• [ACTION ITEM] Only lines with the word "settings" are wanted; copy each of them from the listing below.

• [GIVEN RECORDS]
************
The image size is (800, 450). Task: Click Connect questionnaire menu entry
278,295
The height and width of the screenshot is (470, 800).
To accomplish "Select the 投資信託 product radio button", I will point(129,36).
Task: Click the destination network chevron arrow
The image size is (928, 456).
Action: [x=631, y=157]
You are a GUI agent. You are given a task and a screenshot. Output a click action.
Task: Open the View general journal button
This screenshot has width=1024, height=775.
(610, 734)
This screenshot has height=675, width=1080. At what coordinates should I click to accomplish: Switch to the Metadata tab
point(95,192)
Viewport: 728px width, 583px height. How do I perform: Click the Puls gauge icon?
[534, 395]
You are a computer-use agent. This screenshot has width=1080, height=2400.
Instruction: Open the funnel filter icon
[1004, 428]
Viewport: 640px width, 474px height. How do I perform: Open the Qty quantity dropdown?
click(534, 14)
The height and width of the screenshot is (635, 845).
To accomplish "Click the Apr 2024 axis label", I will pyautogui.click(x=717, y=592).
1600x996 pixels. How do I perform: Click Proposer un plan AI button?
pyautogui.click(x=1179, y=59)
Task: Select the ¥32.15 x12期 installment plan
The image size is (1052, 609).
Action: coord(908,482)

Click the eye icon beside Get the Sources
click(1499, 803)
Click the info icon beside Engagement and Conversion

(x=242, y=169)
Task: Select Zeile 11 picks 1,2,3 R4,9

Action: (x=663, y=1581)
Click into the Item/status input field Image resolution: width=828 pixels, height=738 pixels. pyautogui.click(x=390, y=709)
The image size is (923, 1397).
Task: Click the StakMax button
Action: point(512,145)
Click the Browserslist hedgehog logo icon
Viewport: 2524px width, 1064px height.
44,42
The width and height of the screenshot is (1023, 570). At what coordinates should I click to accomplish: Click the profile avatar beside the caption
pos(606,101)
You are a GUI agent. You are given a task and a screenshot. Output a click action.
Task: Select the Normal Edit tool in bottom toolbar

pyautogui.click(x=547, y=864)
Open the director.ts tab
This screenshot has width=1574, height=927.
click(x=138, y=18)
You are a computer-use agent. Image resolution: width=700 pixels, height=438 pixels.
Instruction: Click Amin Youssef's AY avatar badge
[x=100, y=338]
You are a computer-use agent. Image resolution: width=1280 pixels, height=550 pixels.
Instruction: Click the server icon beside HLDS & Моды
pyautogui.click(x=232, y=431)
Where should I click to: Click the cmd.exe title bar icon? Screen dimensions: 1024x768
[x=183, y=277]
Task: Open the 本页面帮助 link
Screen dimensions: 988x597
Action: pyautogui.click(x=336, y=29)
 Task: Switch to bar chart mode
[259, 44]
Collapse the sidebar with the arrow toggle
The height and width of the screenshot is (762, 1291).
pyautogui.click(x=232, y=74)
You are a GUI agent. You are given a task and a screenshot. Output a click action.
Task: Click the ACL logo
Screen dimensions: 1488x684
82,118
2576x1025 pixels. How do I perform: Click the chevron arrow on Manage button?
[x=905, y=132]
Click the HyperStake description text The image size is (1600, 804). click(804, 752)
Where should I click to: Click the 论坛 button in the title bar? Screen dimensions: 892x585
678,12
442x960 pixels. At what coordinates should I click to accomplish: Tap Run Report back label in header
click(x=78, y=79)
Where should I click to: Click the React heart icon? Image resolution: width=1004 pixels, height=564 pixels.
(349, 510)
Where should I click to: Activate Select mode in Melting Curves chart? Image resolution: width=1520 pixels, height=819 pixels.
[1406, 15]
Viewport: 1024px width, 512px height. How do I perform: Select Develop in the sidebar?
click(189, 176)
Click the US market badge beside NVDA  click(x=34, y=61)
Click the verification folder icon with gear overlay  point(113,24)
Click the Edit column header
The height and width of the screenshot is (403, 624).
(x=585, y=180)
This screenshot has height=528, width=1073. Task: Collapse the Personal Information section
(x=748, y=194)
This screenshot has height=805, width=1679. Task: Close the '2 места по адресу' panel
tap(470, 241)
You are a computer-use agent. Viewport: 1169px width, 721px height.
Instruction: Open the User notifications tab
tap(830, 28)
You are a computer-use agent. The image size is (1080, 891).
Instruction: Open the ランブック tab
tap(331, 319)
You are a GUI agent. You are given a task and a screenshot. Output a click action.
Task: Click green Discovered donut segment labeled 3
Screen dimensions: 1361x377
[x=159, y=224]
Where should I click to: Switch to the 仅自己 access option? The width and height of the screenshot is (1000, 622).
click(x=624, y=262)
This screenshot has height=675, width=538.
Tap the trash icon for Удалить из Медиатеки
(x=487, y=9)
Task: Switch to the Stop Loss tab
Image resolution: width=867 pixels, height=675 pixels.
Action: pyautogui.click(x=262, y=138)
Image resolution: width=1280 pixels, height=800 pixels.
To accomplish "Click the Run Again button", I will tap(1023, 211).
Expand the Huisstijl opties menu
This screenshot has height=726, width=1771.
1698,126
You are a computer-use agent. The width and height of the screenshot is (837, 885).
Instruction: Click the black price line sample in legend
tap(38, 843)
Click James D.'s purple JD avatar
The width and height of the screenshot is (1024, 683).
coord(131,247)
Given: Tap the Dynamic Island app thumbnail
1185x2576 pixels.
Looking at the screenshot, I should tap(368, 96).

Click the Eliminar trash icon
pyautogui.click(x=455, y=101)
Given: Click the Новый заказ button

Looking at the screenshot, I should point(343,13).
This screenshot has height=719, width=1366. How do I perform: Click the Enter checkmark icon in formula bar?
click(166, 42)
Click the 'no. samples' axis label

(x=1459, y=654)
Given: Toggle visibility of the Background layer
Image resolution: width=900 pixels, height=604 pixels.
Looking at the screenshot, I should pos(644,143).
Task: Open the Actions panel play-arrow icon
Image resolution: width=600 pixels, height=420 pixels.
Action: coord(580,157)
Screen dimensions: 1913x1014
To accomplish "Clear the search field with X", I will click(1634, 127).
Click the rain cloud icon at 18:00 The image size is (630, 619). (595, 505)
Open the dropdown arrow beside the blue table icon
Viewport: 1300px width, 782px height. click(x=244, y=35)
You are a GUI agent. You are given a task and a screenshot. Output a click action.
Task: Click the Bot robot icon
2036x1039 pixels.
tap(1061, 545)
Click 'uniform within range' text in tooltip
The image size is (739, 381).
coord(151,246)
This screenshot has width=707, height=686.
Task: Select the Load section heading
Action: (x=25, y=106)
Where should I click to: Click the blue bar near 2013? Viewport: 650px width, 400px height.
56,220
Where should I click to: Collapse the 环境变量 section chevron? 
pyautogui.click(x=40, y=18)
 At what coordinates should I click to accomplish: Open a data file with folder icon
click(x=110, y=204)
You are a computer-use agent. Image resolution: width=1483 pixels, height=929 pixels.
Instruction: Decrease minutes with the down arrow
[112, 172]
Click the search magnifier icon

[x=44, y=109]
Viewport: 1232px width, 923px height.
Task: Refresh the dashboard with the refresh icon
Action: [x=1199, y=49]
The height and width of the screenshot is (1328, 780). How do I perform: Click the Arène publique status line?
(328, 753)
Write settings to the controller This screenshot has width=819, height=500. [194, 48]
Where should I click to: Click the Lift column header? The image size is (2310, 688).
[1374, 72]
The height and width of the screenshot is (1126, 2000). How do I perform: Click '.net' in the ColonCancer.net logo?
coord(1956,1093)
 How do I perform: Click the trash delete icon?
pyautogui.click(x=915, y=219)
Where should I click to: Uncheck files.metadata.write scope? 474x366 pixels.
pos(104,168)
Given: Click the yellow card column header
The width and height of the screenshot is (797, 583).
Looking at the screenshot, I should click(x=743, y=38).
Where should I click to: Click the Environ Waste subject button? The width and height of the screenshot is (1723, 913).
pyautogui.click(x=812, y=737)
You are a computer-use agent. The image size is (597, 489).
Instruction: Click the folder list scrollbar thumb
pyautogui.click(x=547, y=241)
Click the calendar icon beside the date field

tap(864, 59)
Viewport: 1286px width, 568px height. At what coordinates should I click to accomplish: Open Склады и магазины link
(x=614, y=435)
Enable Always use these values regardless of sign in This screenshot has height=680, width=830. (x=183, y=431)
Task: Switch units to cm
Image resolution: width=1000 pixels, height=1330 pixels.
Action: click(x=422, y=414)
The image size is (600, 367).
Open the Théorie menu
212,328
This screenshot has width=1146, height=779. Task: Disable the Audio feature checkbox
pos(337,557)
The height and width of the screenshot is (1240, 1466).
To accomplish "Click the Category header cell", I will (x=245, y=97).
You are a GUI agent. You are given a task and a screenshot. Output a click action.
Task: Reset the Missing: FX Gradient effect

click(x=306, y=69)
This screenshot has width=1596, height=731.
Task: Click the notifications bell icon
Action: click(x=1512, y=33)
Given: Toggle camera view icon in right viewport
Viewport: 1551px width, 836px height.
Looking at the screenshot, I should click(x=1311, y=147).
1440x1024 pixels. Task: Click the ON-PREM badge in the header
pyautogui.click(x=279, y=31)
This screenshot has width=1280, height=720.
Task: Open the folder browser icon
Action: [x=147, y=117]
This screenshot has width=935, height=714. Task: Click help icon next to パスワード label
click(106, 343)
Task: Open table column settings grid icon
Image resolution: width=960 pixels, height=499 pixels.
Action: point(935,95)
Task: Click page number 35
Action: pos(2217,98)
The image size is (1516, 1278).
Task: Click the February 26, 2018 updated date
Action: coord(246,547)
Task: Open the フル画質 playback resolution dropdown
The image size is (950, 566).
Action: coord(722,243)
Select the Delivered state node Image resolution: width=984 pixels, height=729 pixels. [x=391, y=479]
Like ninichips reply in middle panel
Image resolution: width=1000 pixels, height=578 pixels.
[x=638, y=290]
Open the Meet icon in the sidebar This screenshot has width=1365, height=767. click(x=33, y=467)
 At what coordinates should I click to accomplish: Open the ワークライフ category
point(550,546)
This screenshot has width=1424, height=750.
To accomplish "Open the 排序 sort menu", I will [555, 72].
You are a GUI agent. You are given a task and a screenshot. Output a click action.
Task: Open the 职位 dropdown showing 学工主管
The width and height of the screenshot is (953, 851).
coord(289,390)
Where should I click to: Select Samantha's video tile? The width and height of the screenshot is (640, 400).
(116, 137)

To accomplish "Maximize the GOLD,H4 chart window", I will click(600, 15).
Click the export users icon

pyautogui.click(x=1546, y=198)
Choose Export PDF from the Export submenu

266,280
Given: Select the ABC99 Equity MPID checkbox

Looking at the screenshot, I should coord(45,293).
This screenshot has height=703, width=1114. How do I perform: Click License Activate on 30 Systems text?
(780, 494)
************
• [THE ANSWER]
Write settings to the controller This screenshot has width=819, height=500. [194, 48]
Task: Open table column settings grid icon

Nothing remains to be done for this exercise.